Mérope (original French title: La Mérope Française) is a tragedy in five acts by Voltaire. The text is a reworking by Voltaire of the Italian tragedy Merope (1713) by Scipione Maffei, dating from 1736/1737. The play premiered in 1743 and first appeared in print in 1744.

==Background==
Scipione Maffei worked the classical story into his tragedy Merope in 1713. Voltaire met Maffei in Paris in 1733 and secured his agreement that it should be adapted into a French tragedy. Voltaire decided to premiere it only after the staging of his tragedy Mahomet, although he had completed work on it in 1737.

==Action==
The action takes place at the court of Messene.

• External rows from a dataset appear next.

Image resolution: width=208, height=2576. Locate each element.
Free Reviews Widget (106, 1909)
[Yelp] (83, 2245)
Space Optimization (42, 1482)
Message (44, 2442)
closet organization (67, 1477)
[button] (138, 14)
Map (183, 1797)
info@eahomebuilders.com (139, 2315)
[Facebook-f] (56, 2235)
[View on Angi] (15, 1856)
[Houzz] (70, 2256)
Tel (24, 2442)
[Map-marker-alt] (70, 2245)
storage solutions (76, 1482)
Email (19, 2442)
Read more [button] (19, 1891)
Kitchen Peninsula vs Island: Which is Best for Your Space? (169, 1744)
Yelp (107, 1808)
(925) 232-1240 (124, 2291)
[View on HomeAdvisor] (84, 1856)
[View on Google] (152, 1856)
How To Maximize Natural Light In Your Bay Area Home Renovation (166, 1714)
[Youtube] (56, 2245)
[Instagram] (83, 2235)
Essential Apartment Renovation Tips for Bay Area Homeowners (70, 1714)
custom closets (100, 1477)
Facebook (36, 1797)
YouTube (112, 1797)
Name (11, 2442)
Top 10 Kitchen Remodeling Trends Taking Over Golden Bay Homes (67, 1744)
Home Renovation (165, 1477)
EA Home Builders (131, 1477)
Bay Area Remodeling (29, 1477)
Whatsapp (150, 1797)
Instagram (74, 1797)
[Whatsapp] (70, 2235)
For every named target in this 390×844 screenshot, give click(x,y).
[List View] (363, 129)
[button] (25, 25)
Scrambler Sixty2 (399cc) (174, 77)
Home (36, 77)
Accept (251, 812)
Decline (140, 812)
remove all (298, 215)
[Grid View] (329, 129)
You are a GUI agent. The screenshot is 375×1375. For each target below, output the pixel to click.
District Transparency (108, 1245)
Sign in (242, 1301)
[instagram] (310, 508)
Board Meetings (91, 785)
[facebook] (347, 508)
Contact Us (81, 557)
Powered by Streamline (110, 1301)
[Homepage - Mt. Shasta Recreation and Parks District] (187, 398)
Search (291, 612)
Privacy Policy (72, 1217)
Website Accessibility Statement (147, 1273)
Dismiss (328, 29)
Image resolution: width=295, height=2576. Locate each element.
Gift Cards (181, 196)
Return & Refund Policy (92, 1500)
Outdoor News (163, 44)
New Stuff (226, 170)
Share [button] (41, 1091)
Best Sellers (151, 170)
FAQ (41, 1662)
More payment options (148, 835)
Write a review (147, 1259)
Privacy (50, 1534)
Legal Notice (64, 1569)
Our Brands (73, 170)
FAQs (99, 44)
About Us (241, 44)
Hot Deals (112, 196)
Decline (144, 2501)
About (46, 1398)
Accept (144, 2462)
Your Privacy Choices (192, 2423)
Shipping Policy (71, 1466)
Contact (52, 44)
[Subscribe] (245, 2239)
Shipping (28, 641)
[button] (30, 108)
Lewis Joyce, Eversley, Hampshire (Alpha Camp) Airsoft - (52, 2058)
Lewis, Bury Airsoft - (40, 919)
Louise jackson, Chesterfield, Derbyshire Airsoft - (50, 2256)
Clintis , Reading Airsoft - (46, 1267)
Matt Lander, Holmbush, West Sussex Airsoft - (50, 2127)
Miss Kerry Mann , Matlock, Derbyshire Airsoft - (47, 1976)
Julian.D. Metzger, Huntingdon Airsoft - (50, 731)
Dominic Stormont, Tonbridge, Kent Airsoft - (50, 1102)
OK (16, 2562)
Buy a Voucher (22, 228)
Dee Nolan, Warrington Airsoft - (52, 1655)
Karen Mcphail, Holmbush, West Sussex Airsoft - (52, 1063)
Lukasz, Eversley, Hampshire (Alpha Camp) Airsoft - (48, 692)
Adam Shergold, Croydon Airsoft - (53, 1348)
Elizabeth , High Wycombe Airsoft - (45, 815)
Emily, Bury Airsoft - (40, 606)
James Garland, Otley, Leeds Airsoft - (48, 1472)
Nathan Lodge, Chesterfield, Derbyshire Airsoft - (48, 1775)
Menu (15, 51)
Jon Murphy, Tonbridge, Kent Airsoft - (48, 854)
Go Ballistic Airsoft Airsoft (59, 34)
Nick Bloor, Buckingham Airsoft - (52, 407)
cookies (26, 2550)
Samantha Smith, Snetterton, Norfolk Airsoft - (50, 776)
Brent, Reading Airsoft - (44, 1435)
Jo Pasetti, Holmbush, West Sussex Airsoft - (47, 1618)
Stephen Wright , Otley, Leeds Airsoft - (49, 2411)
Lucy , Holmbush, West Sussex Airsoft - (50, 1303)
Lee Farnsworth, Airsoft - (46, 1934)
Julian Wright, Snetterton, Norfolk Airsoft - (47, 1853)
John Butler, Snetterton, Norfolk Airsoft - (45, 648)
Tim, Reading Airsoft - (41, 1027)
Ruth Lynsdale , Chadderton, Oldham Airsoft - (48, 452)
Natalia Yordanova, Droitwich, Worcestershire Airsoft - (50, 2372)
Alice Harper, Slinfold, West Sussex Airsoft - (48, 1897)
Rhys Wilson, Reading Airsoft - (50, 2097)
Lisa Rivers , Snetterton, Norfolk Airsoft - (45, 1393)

The queen dowager Merope, mourning her murdered husband Cresphonte regards the newcomer Egisthe as responsible for the murder of her son, when in fact he is her long-lost son. He presents himself at court and eventually deposes and kills the tyrannical usurper Polyphonte, who had killed his father. Egisthe then installs Mérope as queen.

==Performance and critical reception==
The play was put on at the Comédie-Française. After the premiere the audience called Voltaire onto the stage in front of the curtain - the first time this had ever happened in the history of French theatre. With 29 subsequent performances the play was a great success. It was also a commercial success, with receipts exceeding those of any previous play by Voltaire. Merope was revived in February and March the following year, attracting even larger audiences.

==Printed editions==
The first printed edition of the play was La Mérope Française, avec quelques petites pièces de Litterature, Paris, Chez Prault fils, Libraire, Quai de Conty, vis-à-vis la descente du Pont-Neuf, à la Charitè, M. DCC. XLIV, 8°, XXIV (II), 116 (II), 16 S.

When the play was printed Voltaire added a preface, Avis au lecteur, in which he warned against pirate editions, and a letter of dedication to Scipione Maffei. The subtitle Pièces fugitives de littérature indicated that a number of other works were published together with the tragedy: Lettre sur l'esprit, Nouvelles considérations sur l'histoire and Lettre à M. Norberg, chapelain du roy de Suède Charles XII, auteur de l`histoire de ce monarque.

Mérope was adapted into English by Aaron Hill, who also translated other works by Voltaire, Zara (Zaire) and Alzira (Alzire) for the London stage. Friedrich Wilhelm Gotter translated the play into German in 1774.